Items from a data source
::::

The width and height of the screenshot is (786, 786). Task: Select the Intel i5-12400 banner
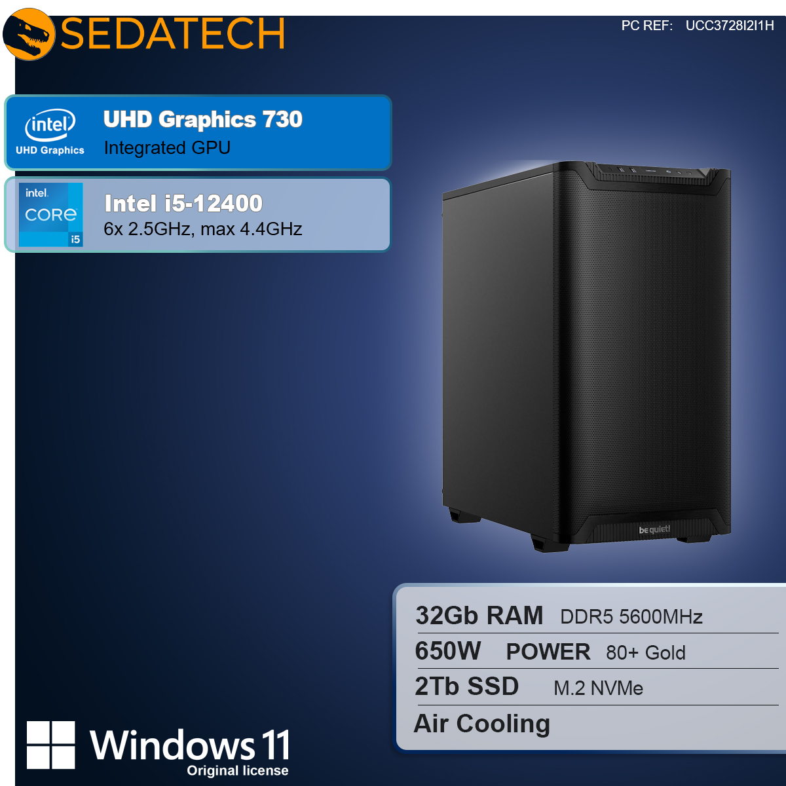(198, 215)
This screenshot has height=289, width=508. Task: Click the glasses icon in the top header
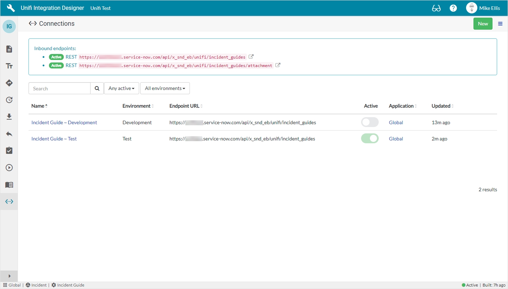pos(436,8)
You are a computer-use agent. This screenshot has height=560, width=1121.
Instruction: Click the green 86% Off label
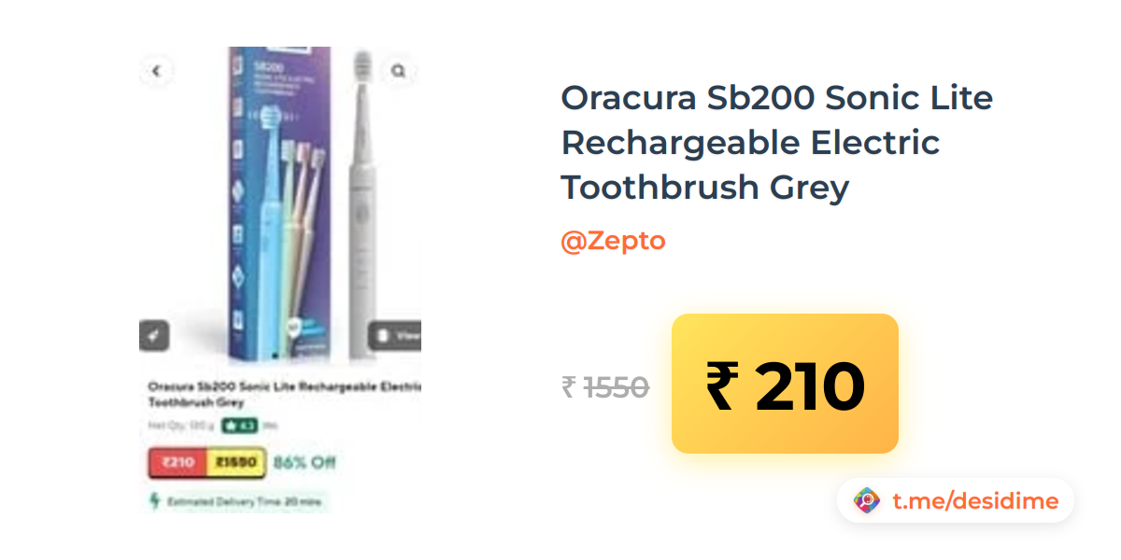pos(305,462)
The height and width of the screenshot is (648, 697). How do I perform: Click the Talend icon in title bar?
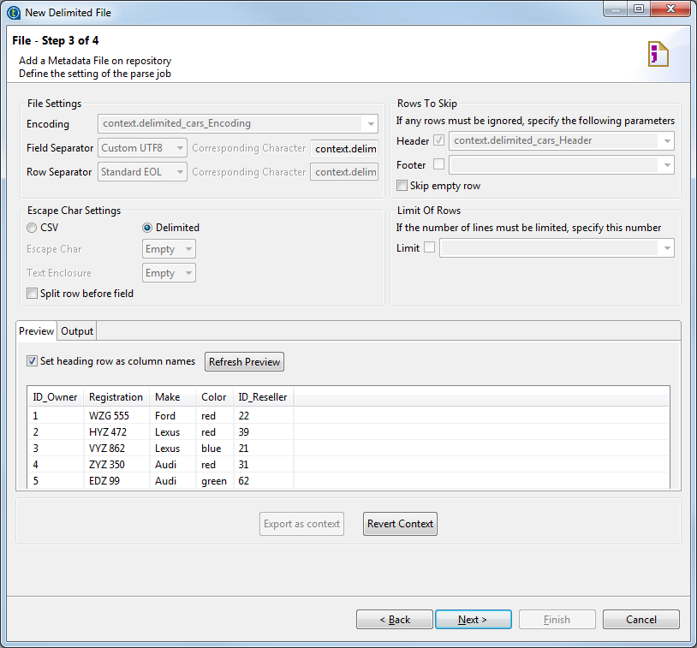click(x=14, y=13)
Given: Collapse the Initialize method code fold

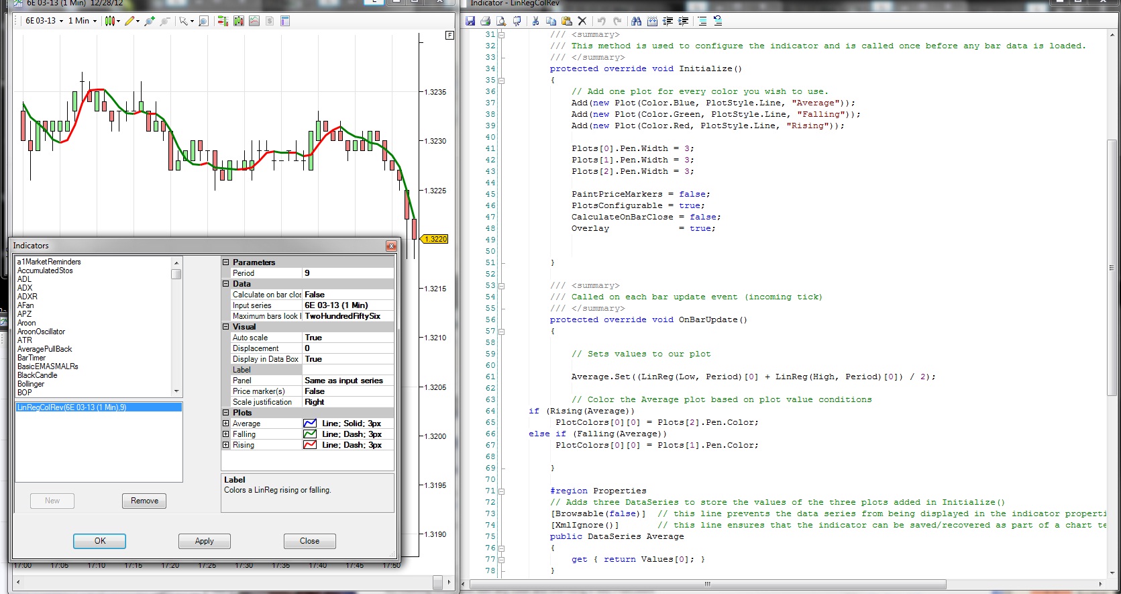Looking at the screenshot, I should click(x=501, y=80).
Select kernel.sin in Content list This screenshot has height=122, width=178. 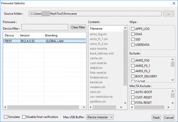point(96,82)
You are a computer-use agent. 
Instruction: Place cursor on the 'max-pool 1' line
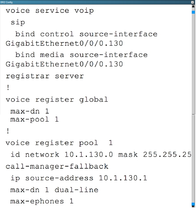click(35, 119)
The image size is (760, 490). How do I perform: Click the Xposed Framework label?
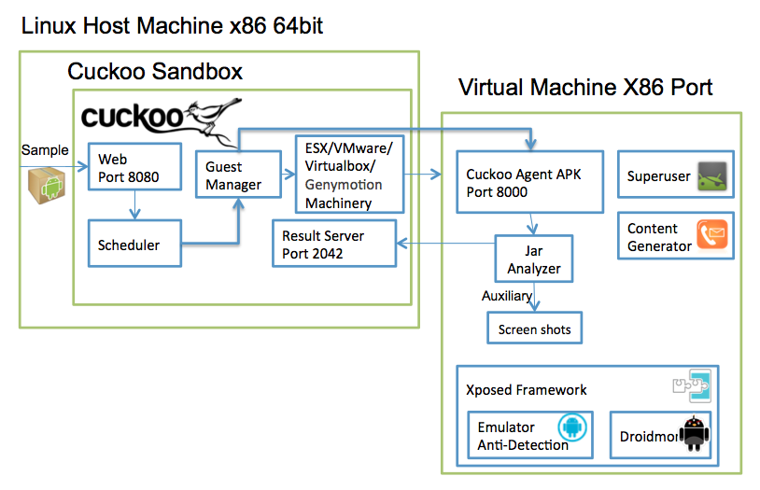click(x=527, y=390)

::::

» Given request
Render the lines starting with the line containing "This screenshot has height=289, width=508." and going on through the line containing "Looking at the" as a two-column CSV with the columns line and answer. Put one row per line and its answer, with each value in a single quoted field and line breaks replaced by spaces, and omit the pictures.

» Solution for this problem
line,answer
"This screenshot has height=289, width=508. Task: Click the glasses icon in the top header","pos(436,8)"
"You are a computer-use agent. This screenshot has height=560, width=1121. Instruction: Click the green 86% Off label","pos(305,462)"
"The height and width of the screenshot is (648, 697). How do I perform: Click the Talend icon in title bar?","click(x=14, y=13)"
"Given: Collapse the Initialize method code fold","Looking at the screenshot, I should click(x=501, y=80)."